# Dirac delta function and Heaviside step function

[SOLVED] Dirac delta function and Heaviside step function

In Levine's Quantum Chemistry textbook the Heaviside step function is defined as:

$$H(x-a)=1,x>a$$
$$H(x-a)=0,x<a$$
$$H(x-a)=\frac{1}{2},x=a$$​

Dirac delta function is:

$$\delta (x-a)=dH(x-a) / dx$$​

Now, the integral:

$$\int ^{\infty}_{-\infty}f(x)\delta (x-a)dx$$​

Is evaluated using integration by parts considering

$$u=f(x), du=f'(x)$$
$$dv=\delta (x-a)dx, v=H(x-a)$$​

We have then:
$$\int ^{\infty}_{-\infty}f(x)\delta (x-a)dx=f(x)H(x-a)|^{\infty}_{-\infty}-\int ^{\infty}_{-\infty}H(x-a)f'(x)dx$$

$$\int ^{\infty}_{-\infty}f(x)\delta (x-a)dx=f(\infty)-\int ^{\infty}_{-\infty}H(x-a)f'(x)dx$$​

Since $$H(x-a)$$ vanishes for $$x<a$$, the integral becomes:

$$\int ^{\infty}_{-\infty}f(x)\delta (x-a)dx=f(\infty)-\int ^{\infty}_{a}H(x-a)f'(x)dx=f(\infty)-\int ^{\infty}_{a}f'(x)dx$$​

This is the point where my question arrives. $$H(x-a)$$ is considered to have a value of unity for all the integral and that's why it is pulled out of the integral as a constant, however the lower bound of the integral is $$a$$ and in this point $$H(x-a)=1/2$$. Could you please tell me if the following explanation is correct?
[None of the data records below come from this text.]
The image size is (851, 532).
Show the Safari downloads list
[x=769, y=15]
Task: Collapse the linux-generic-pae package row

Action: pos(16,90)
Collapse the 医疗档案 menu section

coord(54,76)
I think that because in all the integral, except in $$a$$, $$H(x-a)=1$$ and since the upper bound is infinity the value of the integral at the point $$a$$ can be ignored.

If I'm wrong, any suggestion for correcting my explanation will be appreciated.